Quando tutto fu passato, guardai il soffitto per qualche secondo, respirando affannosamente. Non potevo crederci. Avevo aperto davvero un buco nero, spedendo quei due uomini in chissà quale dimensione? Un brivido di paura mi scosse e mi guardai i palmi delle mani, poi un rumore fece guizzare il mio sguardo verso l’altra parte della stanza: il terzo uomo, dalla cui espressione terrorizzata potevo dedurre che aveva visto tutto, mi guardò ed implorò pietà, unendo le mani di fronte al viso a mo’ di preghiera e piagnucolando.

«Stai zitto e vattene», sbuffai senza forze. Lui non se lo fece ripetere due volte.

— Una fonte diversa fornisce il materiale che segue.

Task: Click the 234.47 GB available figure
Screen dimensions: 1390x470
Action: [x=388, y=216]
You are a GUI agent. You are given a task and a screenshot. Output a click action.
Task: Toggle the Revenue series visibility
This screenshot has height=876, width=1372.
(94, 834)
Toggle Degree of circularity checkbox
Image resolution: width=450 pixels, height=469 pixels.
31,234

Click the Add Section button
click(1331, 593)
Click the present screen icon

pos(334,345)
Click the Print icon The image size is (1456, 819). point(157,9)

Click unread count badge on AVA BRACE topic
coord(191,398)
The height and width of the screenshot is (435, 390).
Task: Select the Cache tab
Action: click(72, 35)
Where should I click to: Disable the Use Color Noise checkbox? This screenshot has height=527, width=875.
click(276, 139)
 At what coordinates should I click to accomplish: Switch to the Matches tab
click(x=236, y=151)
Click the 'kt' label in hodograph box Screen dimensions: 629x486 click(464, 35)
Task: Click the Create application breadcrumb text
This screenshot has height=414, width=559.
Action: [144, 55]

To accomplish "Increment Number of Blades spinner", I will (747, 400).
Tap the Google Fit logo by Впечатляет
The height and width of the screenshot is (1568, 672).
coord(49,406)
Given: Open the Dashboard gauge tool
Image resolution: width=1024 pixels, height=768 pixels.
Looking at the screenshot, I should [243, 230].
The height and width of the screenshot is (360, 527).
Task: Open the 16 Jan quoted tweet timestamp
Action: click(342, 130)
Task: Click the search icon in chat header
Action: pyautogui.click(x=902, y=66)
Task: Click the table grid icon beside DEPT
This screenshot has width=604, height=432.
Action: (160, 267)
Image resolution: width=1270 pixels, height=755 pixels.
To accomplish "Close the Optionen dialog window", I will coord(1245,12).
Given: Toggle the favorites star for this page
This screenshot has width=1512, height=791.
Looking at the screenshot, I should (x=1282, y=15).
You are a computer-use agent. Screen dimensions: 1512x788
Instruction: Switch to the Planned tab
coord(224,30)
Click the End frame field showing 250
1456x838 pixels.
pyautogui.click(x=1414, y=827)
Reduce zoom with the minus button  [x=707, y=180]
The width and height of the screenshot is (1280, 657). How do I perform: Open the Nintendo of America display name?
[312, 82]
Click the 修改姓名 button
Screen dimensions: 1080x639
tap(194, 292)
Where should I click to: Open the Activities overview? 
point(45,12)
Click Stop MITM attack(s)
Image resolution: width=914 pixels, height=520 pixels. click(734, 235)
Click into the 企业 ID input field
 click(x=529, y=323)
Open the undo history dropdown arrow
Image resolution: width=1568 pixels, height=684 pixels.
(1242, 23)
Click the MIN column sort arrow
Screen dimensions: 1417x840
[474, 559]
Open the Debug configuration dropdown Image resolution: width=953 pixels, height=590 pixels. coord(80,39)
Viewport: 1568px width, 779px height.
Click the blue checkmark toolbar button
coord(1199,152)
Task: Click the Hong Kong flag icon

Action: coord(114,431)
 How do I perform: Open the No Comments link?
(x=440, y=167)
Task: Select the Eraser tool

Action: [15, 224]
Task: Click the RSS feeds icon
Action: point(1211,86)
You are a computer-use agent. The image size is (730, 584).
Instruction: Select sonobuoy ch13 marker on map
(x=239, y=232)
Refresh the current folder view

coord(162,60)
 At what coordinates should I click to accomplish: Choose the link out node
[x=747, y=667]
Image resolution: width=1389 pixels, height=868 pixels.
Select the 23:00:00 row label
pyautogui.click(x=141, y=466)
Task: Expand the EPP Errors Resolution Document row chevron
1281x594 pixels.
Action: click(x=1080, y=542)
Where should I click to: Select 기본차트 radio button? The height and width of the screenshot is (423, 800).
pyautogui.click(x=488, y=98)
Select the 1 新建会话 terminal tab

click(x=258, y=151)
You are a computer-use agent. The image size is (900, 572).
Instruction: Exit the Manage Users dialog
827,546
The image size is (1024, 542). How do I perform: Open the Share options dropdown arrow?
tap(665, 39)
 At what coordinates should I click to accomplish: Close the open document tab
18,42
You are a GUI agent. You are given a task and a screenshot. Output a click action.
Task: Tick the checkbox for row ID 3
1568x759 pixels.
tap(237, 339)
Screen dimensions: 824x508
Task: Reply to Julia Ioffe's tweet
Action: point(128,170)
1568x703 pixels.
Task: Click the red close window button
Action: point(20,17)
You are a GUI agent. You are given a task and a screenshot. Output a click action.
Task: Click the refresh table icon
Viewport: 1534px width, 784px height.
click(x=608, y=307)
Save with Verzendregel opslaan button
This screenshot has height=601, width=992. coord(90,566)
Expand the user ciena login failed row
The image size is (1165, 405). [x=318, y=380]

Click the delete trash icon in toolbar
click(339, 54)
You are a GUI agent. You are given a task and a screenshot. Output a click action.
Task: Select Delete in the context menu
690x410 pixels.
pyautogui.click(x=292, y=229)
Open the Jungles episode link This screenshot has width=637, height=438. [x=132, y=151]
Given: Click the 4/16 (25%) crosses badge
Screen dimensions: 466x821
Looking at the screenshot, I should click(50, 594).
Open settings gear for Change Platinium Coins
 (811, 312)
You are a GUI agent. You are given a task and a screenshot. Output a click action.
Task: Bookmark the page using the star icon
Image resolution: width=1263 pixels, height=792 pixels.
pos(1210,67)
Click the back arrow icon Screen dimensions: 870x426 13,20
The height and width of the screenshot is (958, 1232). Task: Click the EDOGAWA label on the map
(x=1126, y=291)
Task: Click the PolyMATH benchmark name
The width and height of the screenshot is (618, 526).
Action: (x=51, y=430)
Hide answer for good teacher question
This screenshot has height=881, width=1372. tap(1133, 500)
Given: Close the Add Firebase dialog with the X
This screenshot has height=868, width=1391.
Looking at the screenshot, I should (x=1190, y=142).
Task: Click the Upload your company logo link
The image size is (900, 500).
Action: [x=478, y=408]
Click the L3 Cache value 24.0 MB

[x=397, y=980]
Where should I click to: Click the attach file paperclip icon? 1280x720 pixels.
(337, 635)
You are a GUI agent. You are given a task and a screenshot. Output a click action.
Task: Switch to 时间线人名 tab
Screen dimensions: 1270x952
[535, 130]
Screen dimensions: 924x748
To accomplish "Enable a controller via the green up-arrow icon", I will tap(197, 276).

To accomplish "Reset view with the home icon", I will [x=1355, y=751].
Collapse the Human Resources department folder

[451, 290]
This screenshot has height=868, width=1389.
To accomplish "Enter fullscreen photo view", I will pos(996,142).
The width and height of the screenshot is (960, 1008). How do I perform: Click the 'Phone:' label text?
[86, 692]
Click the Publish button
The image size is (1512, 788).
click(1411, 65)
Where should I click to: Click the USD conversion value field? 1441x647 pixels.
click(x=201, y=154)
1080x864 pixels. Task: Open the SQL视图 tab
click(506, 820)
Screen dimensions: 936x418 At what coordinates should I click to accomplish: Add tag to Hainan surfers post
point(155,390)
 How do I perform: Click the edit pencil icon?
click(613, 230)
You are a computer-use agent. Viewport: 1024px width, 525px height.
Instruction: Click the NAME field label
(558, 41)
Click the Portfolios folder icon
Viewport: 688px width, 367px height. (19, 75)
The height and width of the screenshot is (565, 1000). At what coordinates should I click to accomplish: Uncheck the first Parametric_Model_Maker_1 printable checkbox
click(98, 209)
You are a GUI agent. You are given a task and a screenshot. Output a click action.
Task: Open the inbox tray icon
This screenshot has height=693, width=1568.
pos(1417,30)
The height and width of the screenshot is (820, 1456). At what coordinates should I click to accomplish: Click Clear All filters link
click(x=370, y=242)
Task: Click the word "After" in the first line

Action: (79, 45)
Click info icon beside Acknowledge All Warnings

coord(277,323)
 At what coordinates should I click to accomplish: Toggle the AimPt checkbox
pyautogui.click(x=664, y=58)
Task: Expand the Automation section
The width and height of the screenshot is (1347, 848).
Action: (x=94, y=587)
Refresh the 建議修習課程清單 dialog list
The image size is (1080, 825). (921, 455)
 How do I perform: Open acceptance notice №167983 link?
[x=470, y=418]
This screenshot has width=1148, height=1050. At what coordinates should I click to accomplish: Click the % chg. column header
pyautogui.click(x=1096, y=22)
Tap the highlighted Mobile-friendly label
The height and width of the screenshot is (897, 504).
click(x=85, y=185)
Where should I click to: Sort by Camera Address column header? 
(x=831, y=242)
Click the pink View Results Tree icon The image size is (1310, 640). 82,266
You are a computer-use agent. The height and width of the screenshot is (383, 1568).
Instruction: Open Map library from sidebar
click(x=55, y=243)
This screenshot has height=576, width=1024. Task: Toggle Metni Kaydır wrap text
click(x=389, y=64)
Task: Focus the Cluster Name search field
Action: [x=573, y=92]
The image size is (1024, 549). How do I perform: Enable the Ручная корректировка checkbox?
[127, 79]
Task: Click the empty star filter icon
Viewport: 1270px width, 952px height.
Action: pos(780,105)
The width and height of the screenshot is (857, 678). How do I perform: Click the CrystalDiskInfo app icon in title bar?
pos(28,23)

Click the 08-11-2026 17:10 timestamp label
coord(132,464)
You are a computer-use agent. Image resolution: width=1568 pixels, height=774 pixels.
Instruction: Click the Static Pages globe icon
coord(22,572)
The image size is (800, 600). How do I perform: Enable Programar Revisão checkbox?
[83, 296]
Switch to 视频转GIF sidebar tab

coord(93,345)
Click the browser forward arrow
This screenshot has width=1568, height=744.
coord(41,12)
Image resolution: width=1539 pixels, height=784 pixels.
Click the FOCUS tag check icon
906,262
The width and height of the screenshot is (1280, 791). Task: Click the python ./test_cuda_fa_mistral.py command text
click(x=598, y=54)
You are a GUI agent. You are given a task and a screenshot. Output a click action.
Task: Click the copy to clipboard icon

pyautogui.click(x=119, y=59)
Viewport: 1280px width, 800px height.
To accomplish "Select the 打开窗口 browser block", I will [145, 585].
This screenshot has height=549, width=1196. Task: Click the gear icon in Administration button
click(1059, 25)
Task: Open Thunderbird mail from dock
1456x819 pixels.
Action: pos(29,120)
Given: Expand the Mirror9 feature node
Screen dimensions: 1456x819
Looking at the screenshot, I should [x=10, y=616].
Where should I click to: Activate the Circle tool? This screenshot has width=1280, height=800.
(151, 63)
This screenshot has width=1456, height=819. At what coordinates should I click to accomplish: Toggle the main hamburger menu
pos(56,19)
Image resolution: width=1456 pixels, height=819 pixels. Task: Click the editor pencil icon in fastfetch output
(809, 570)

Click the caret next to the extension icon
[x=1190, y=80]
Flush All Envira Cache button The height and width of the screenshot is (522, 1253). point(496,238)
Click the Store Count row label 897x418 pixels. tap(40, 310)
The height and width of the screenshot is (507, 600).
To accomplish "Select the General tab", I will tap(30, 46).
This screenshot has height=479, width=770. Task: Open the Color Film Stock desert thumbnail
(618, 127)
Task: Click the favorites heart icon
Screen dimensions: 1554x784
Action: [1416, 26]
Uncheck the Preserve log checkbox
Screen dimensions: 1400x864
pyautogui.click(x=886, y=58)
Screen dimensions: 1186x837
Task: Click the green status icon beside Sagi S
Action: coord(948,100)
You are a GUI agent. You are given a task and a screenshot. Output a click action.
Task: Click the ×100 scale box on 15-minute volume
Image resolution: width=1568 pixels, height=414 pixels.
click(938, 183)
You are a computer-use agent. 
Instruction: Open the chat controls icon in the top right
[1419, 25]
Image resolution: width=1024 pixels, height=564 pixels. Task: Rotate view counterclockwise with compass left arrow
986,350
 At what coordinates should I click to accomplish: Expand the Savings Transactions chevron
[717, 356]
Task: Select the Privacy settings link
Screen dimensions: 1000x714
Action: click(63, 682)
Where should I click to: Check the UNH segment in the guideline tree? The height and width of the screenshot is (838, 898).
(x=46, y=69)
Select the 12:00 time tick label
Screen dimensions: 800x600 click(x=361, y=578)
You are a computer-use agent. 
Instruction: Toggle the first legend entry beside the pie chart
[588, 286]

Mi voltai verso Nick e gli accarezzai il viso, implorandolo di svegliarsi. Posai la fronte sulla sua e una lacrima mi scivolò sulla guancia, per poi cadere sulla sua.

«Ary?».

Aprii gli occhi di scatto ed incontrai i suoi, che mi sorrisero dolcemente. «Oh, Nick, stai bene! Menomale, ho avuto tanta paura…».

Lui si lasciò stringere senza lamentarsi della posizione scomoda a cui lo costringevo e mi accarezzò la guancia per calmarmi.
«Sto bene, tranquilla. Ma… cos’è successo? Dove sono finiti gli scagnozzi?».

Ripensai al buco nero che avevo creato. Forse non era il caso che glielo raccontassi, faceva paura persino a me aver scoperto di avere anche quella capacità! E sinceramente speravo di non doverla sfruttare mai più.
Sorrisi nervosamente. «Gli ho fatto così tanta paura che sono scappati con la coda fra le gambe».

Lui accennò una risata, ma glielo lessi negli occhi che sentire quella bugia lo aveva ferito.
Gli posai un bacio sulle labbra e mormorai: «Ne parliamo un’altra volta con più calma, okay? Adesso raggiungiamo Joe e Kevin».

Nick annuì e si lasciò aiutare a rialzarsi, poi scivolammo lungo il tunnel che portava alla spiaggia.

 

***

 

Fiore aveva condotto alla spiaggia tutti quanti, compresa la folla che si era convinta dell’innocenza dei Jonas Brothers e dell’inganno della vecchia megera. Secondo lei da lì era molto più semplice entrare di nascosto nella sua casa-labirinto, attraverso uno dei diversi passaggi segreti di cui solo lei sapeva l’esistenza.

Ad un certo punto Ale rimase indietro, attirata dalla bellezza del mare che luccicava sotto i raggi del sole come se fosse tempestato di diamanti. 
Pensò alle giornate trascorse su quella stessa spiaggia con i fratelli Jonas e la sua migliore amica, pensò a quante ne aveva combinate con Joe per rendere la vita impossibile a quei due “piccioncini” e pensò semplicemente a Joe, al suo sguardo, al suo sorrisetto provocatorio e malizioso, a tutte le sue menate per i suoi capelli perfetti… Ne sentiva una tremenda mancanza ed era così in pena per lui che… sì, le parve di sentire la sua voce che la chiamava.
Sorrise amareggiata, dicendosi che era impossibile che fosse lì, ma quando la sentì di nuovo si costrinse a girarsi, col cuore in gola, e vide Joe correre a perdifiato verso di lei, con Kevin alle spalle che non riusciva a tenere il suo ritmo.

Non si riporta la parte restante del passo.